Dann blieb er unter den geöffneten Türflügeln stehen und sah ihr nach,
bis die hohe Gestalt jenseits des Marktplatzes verschwunden war.
 
 
 
 
II.
 
 
Glutrote Abendsonne glitzerte aus allen hochgelegenen Fensterscheiben der
Stadt, selbst an dem schwarzen Schieferdach der Sankt Sebaldus-Kirche floß
es wie von blutigen Strömen hinunter. Hoch oben unter dem First stand in
einer engen Mauerhöhlung die bunte Holzstatue des Schutzheiligen, und auch
aus seinem sonst erloschenen Sternenreif spritzten die roten Lichtflammen.
Es sah aus, als wäre das entblößte heilige Haupt von ein paar
Säbelhieben getroffen und heller Lebenssaft zische aus den Wunden hervor.
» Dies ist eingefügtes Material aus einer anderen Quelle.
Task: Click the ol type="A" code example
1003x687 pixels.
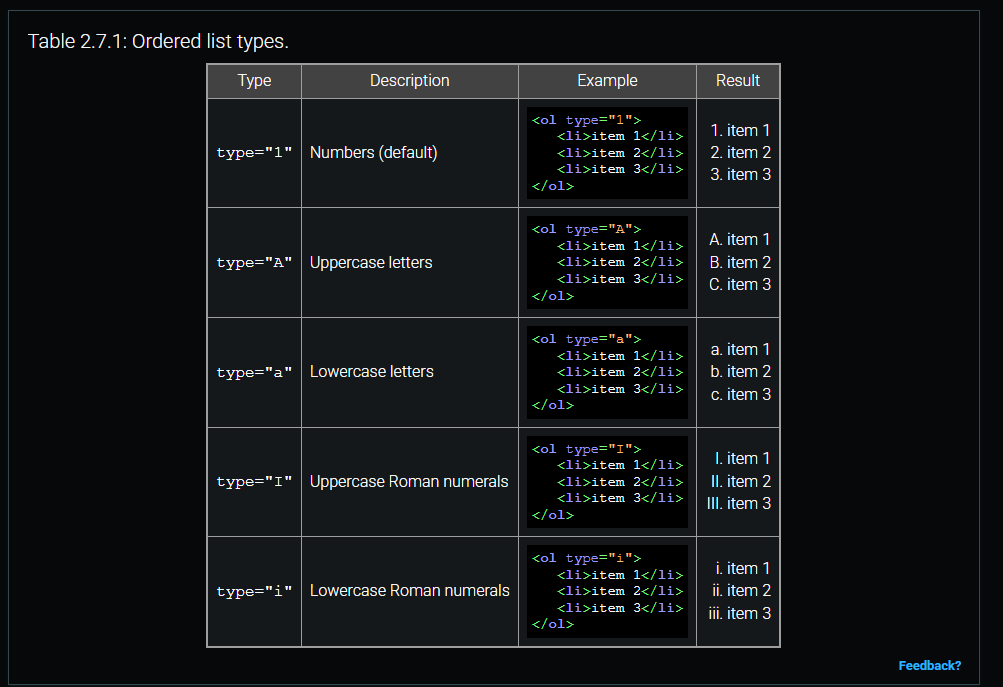Action: [607, 262]
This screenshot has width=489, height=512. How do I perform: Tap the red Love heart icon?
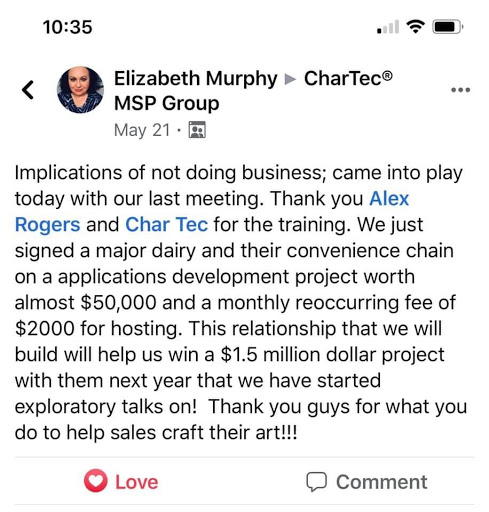[x=96, y=481]
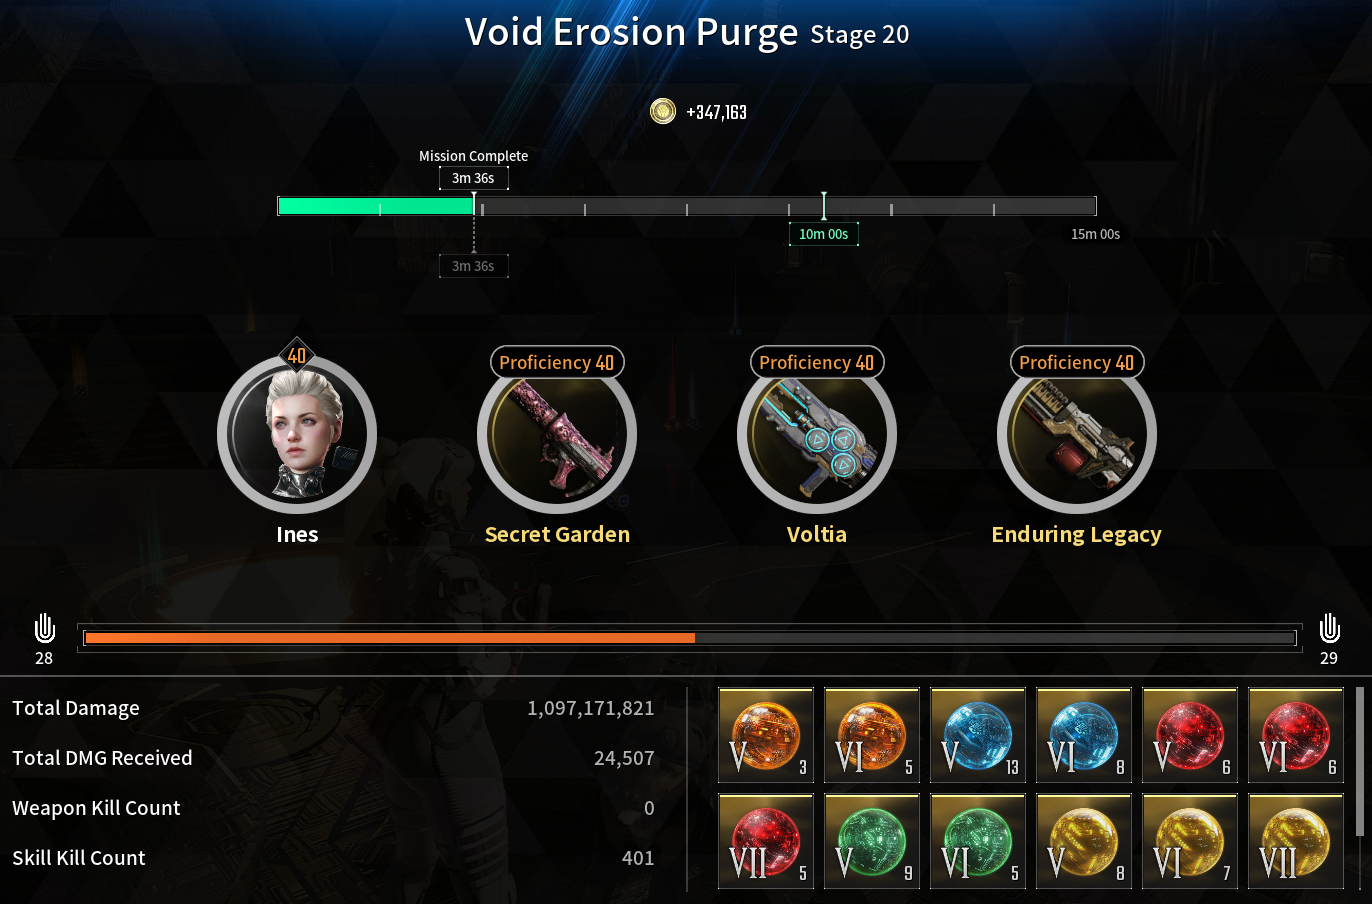Click the yellow orb VII reward
Image resolution: width=1372 pixels, height=904 pixels.
coord(1296,841)
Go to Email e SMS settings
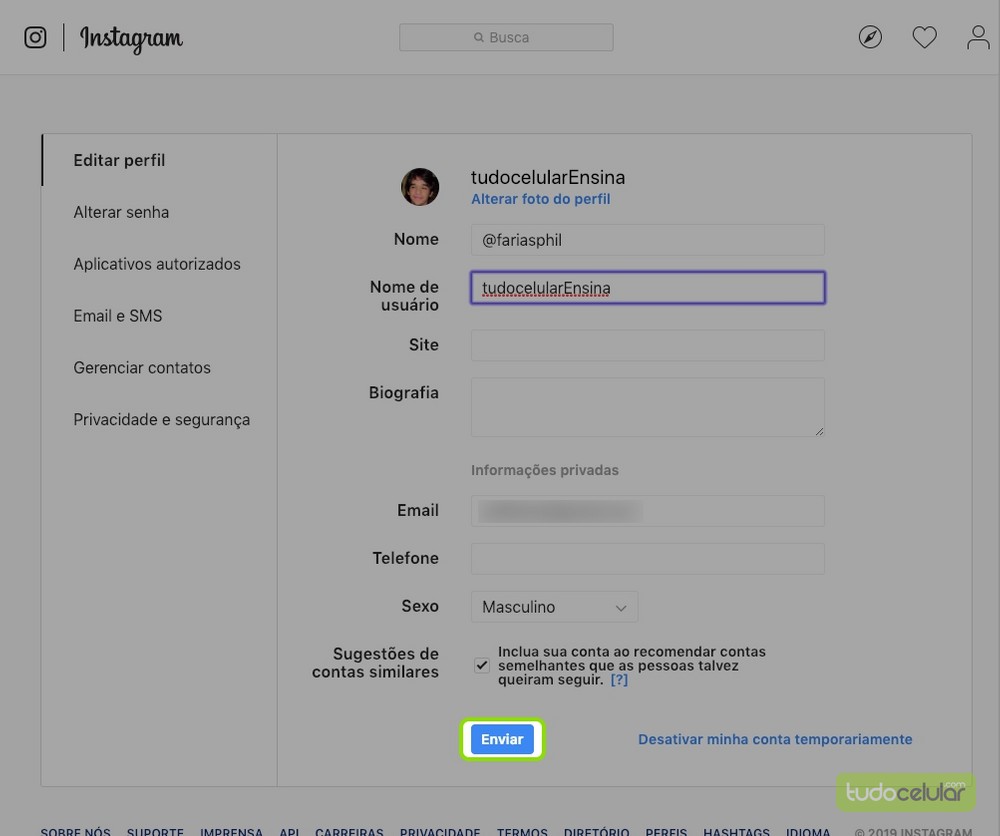 [117, 316]
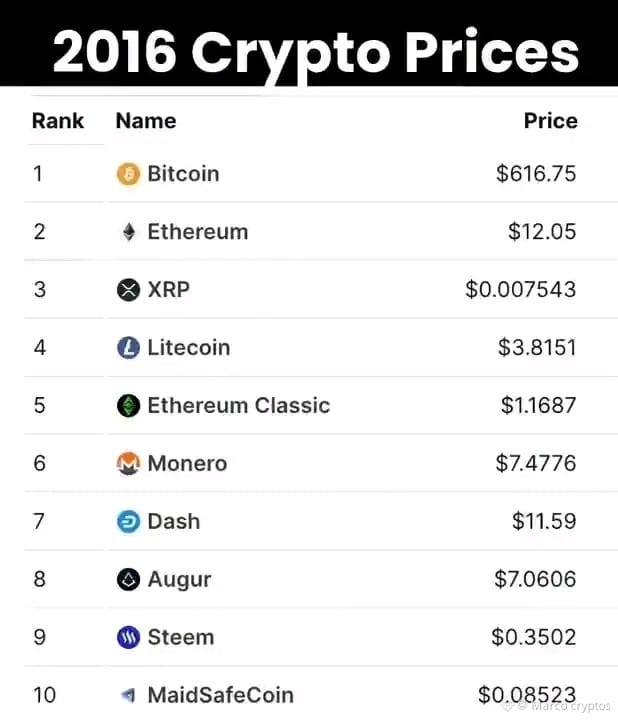The width and height of the screenshot is (618, 721).
Task: Click the Augur logo icon
Action: (x=128, y=579)
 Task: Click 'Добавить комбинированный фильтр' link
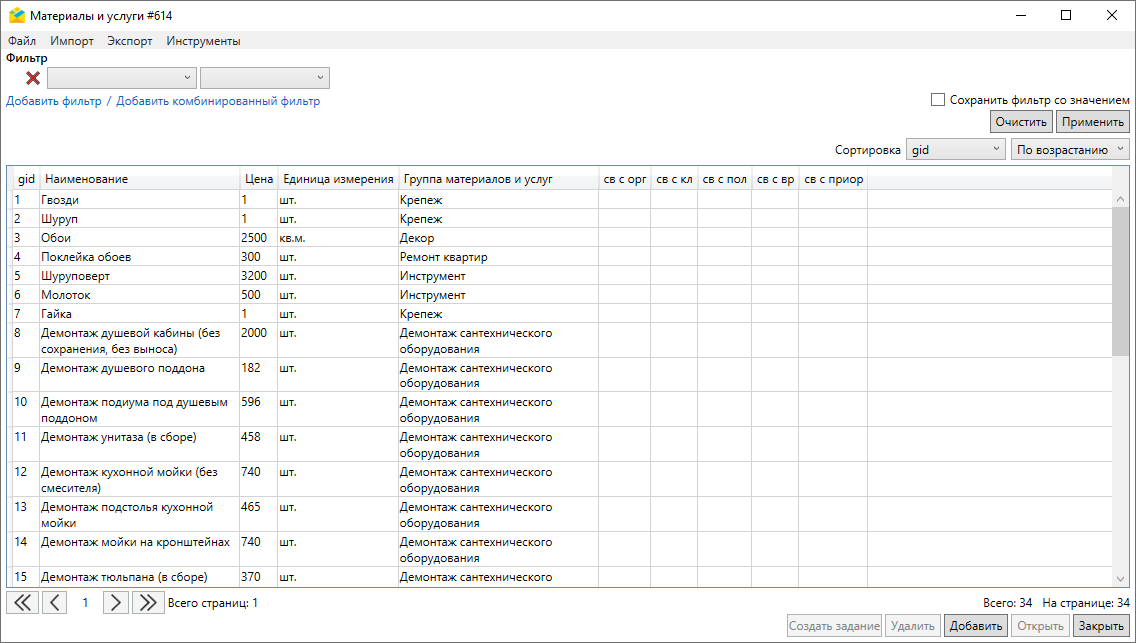(x=218, y=101)
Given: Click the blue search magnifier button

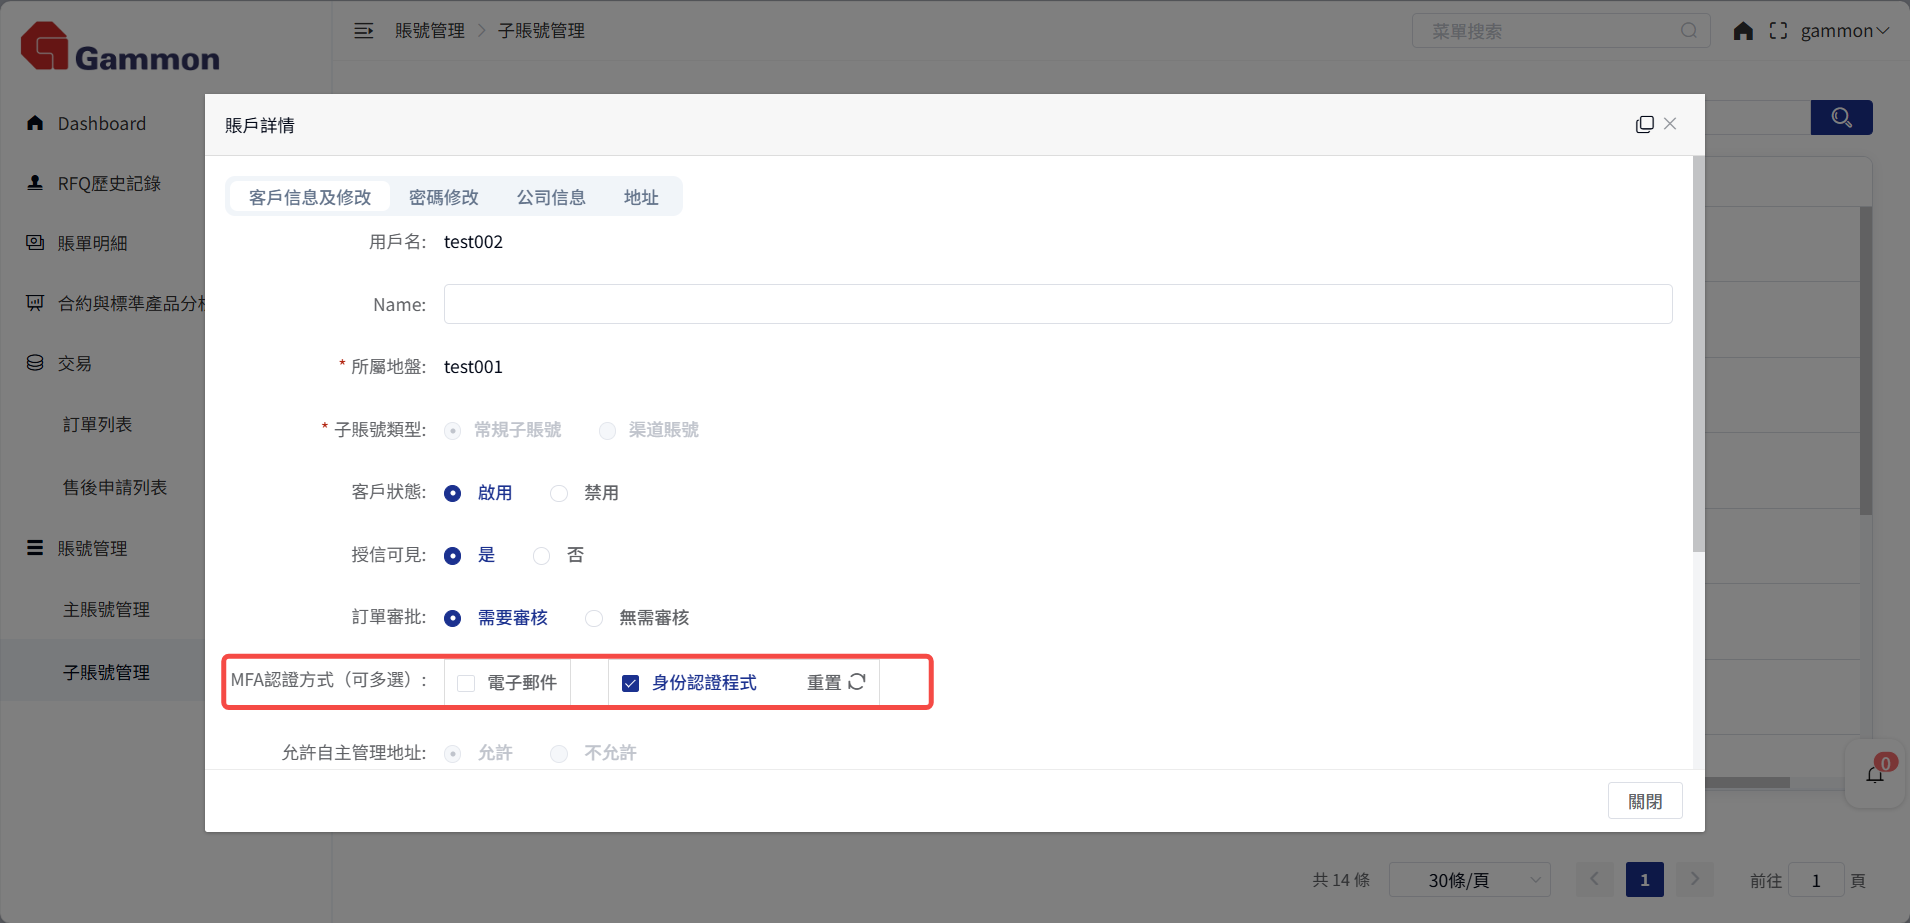Looking at the screenshot, I should coord(1841,118).
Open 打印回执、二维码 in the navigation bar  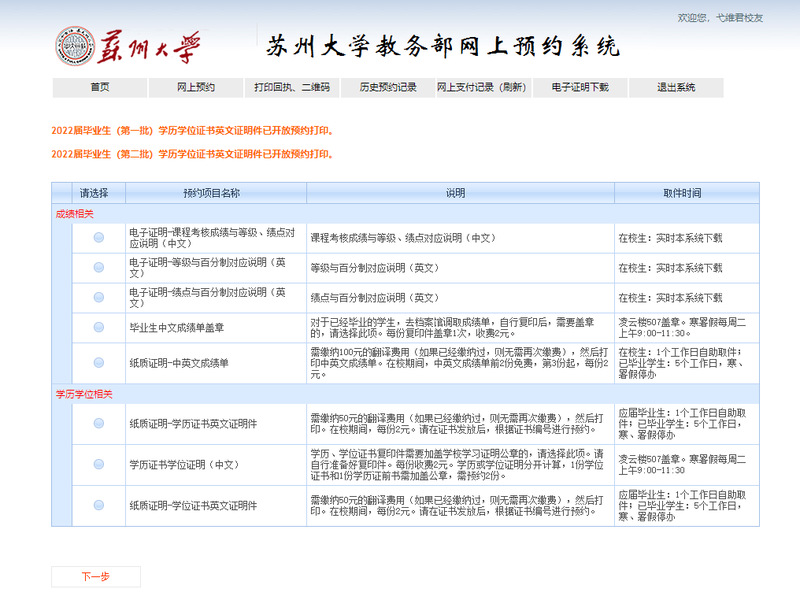[291, 87]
Immer mehr verbreiteten sich die funkelnden Lachen auf den schwarzen
Platten.
 
Unter dem in Flammengold und angehendem Violett schimmernden Himmel zog
gerade über dem Marktplatz eine Schar weißer Tauben ihre Kreise. Eine
vereinzelte blauschwarze Nachzüglerin flatterte in geringem Abstand hinter
den blitzenden Schwestern her, gleich einem schlimmen Gedanken, den die
guten, beseligenden weit hinter sich gelassen. Ein frischer Abendwind
surrte durch die Gassen, und von den nahen Feldern, die sich hinter der
Stadt in ununterbrochener Weite dehnten, führte er einen süßen Kleeduft mit sich.